**Source text**
Jasmin Taylor

Personal information
- Nickname: Jaz
- Born: 22 August 1993 (age 32) Colchester, Essex, England
- Education: University of Suffolk
- Years active: 2011–

Sport
- Sport: Telemark skiing

Achievements and titles
- World finals: 2015, 2017, 2023

Medal record
Representing Great Britain
| Event | 1st | 2nd | 3rd |
| Telemark World Cup | 12 | 17 | 27 |
| World Telemarking Championships | 0 | 1 | 3 |
| Total | 12 | 18 | 30 |
World Telemarking Championships
| Bronze medal – third place | 2015 Steamboat Springs | Telemark |
| Bronze medal – third place | 2017 La Plagne | Telemark |
| Silver medal – second place | 2023 Mürren | Parallel sprint |
| Bronze medal – third place | 2023 Mürren | Classic |

= Jasmin Taylor =

British telemark skier (born 1993)

Jasmin Taylor (born 22 August 1993) is a British telemark skier, who holds the record for the British skier with the most World Cup and World Championships medals. She won medals at the 2015, 2017 and 2023 World Telemarking Championships.

**Data**
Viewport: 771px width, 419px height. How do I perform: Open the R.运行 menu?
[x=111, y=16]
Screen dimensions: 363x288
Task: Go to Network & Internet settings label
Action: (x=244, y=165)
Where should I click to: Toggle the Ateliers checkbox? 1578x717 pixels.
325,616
---
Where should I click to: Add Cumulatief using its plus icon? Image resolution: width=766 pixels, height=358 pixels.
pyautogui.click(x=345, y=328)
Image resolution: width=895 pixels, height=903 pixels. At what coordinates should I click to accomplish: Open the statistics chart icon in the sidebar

**Exercise**
Rewrite everything from "Jasmin Taylor (born" down to "World Telemarking Championships." in the Jasmin Taylor profile, changing "record" to "distinction". The items have no connection to the Jasmin Taylor profile.

**Answer section**
Jasmin Taylor (born 22 August 1993) is a British telemark skier, who holds the distinction for the British skier with the most World Cup and World Championships medals. She won medals at the 2015, 2017 and 2023 World Telemarking Championships.